UK: Amendments to FSA's Systems and Controls Regime March 23, 2009 | Print this page | Email this page From 1 April, amendments to the FSA's Senior Management Arrangements, Systems and Controls sourcebook (SYSC) will extend the application of the so-called "common platform requirements" (SYSC 4 to 10) to all FSA-regulated firms other than insurers, managing agents and the Society of Lloyd's. Insurance intermediaries authorised by the FSA will, therefore, be obliged to comply with the more detailed common platform requirements, although insurers will not have to do so, even in relation to their insurance mediation activities. Previously, the common platform requirements had applied only to common platform firms - which included building societies, banks and other firms subject to MiFID, while insurers and insurance intermediaries were subject to SYSC 2 and 3 instead.

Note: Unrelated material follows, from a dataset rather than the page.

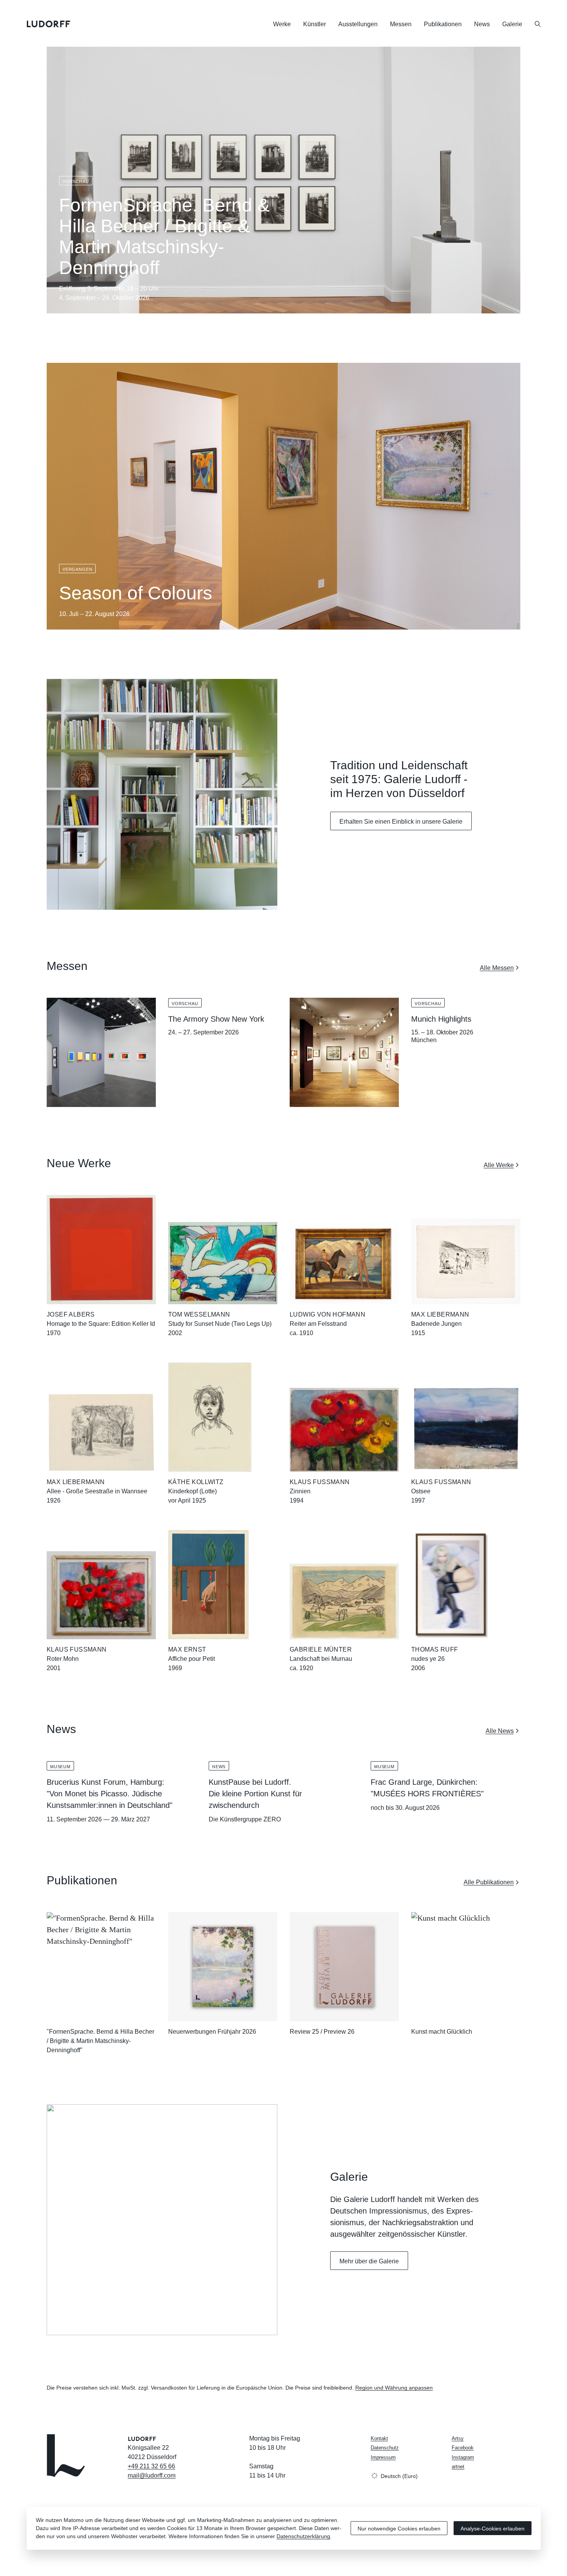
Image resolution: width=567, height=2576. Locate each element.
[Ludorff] (49, 24)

A new table at Annex 1 of SYSC 1 sets out the scope of application of those rules to firms other than common platform firms. Many of the rules which form the common platform requirements will apply only as guidance to other firms, and the FSA states that such guidance should be applied in a proportionate manner, taking into account the nature, scale and complexity of the firm's business.
The common platform requirements cover the following key areas of a firm's business:
- general organisational requirements
- supervision of employees, agents and other relevant persons, and ensuring that they have appropriate skills
- compliance, internal audit and controls against financial crime
- risk management policies and procedures
- management of conflicts of interest.
In its consultation, the FSA took the view that the common platform requirements cover much of the same ground as SYSC 2 and 3 (to which intermediaries are currently subject) and that a firm that is complying with SYSC 2 and 3 will not need to change its behaviour to comply with the common platform requirements. There are a few new rules under the common platform requirements, for example in relation to outsourcing, that intermediaries will have to consider more carefully, although the FSA believes that the new outsourcing rules will have no material impact on the majority of firms.
The FSA intends to consider the application of the common platform requirements to insurers, managing agents and Lloyd's when it consults on the implementation of Solvency II.